Today, methanol is produced on an industrial scale primarily through the catalytic conversion of syngas derived almost exclusively from natural gas or coal. However, from a synthesis technology perspective, it is also possible to produce methanol from biomass-based or power-based syngas. The synthesis can take place either directly from CO₂ and H₂ or (as in today’s fossil-based plants) from CO and H₂. The process operates with copper and zinc-containing catalyst systems at reactor temperatures between 200 and 300°C and pressures predominantly in the range of 30 to 100 bar. The synthesis from CO₂ and H₂, which is advantageous in power-based processes as no additional CO₂ reduction is required, is mildly exothermic (i.e., heat is released during the reaction) and highly selective (i.e., almost exclusively methanol and water as a byproduct are produced).

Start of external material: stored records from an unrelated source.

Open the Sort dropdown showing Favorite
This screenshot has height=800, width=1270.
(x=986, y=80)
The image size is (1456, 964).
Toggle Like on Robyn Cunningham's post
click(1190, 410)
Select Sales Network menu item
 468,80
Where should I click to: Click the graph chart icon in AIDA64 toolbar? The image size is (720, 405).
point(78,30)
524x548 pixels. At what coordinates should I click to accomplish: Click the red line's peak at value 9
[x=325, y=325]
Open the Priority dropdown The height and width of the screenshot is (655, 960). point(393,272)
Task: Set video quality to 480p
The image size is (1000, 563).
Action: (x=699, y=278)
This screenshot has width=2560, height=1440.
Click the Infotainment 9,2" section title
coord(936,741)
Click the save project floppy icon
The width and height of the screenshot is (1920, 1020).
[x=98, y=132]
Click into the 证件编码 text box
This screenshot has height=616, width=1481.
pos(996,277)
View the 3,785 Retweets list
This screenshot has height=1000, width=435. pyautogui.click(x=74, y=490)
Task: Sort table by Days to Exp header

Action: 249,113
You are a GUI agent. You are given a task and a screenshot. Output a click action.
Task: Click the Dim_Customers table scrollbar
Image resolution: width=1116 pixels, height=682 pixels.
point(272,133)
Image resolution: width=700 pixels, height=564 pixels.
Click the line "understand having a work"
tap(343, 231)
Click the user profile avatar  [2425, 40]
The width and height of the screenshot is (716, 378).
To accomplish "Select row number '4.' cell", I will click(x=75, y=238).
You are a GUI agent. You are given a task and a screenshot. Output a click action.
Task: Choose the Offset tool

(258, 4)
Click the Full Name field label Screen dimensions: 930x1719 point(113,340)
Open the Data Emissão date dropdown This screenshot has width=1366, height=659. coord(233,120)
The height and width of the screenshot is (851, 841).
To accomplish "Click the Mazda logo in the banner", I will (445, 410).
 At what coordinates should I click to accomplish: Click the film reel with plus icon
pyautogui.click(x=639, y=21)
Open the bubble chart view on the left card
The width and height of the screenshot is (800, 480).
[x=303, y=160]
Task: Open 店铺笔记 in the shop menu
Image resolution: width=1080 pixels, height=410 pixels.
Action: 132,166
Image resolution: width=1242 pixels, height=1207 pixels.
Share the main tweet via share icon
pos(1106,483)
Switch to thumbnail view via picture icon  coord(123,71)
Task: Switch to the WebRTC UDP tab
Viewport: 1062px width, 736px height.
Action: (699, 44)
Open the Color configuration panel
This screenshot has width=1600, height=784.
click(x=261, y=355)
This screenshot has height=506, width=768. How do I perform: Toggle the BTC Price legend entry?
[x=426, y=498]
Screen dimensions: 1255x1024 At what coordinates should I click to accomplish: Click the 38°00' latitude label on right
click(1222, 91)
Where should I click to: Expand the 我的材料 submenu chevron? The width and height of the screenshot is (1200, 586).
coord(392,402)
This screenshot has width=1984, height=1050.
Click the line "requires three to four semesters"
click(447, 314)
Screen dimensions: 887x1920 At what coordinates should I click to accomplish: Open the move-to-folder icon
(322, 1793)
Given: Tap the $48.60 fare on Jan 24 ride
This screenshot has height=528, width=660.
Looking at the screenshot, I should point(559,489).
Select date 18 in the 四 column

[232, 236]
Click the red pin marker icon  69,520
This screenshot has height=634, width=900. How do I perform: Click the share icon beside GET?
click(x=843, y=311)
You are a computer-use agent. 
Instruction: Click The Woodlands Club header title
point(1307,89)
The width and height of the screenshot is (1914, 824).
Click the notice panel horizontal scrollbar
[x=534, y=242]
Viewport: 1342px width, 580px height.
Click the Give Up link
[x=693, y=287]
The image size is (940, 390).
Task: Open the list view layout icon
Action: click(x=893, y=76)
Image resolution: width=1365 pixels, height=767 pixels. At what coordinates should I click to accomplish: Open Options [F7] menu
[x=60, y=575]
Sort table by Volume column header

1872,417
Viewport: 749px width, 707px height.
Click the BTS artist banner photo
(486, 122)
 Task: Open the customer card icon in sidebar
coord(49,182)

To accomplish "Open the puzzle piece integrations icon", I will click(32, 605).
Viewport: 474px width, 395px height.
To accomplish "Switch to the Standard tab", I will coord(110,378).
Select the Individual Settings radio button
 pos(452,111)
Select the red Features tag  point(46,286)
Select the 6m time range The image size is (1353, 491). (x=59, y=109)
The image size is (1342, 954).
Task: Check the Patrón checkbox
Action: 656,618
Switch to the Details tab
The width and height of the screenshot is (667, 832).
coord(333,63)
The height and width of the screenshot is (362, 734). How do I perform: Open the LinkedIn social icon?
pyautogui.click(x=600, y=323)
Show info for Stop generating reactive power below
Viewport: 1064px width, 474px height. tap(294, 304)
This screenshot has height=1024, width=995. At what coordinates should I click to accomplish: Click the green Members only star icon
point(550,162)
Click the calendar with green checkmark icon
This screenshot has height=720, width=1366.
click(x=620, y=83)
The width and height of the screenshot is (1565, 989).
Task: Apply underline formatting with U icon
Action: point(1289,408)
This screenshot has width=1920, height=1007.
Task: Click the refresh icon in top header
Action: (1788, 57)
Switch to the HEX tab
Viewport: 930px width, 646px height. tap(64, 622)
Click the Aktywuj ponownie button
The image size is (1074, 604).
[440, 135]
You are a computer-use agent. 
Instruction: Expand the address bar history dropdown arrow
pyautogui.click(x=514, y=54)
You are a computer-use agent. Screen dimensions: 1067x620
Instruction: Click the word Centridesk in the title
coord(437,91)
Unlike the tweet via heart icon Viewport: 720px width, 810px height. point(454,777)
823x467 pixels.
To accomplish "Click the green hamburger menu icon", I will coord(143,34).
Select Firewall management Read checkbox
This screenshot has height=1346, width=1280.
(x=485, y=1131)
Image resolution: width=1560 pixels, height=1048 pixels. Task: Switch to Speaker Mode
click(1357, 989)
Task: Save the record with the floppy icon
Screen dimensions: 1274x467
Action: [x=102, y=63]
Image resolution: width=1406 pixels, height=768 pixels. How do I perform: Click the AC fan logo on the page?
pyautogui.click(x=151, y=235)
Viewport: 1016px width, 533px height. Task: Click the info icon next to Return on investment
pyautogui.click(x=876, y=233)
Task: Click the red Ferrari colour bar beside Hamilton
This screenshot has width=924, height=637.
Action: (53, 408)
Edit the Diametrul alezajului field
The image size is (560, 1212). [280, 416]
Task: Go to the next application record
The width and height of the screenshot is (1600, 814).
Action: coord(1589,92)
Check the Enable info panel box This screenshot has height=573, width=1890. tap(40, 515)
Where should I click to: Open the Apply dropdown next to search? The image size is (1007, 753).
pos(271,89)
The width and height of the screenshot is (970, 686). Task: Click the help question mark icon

In the transport sector, methanol can be used either as a pure fuel (e.g., in fuel cells or combustion engines) or as a blending component (up to 3% in gasoline). However, at higher blending ratios, methanol's corrosive properties and its blending and combustion characteristics pose challenges, requiring adjustments to the existing infrastructure (i.e., fuel storage, pipelines, filling stations, and vehicles). Furthermore, methanol is already used today for biodiesel production. Methanol can also serve as a feedstock for the production of gasoline, kerosene, or diesel (via Methanol-to-Hydrocarbon processes) (Kaltschmitt 2024).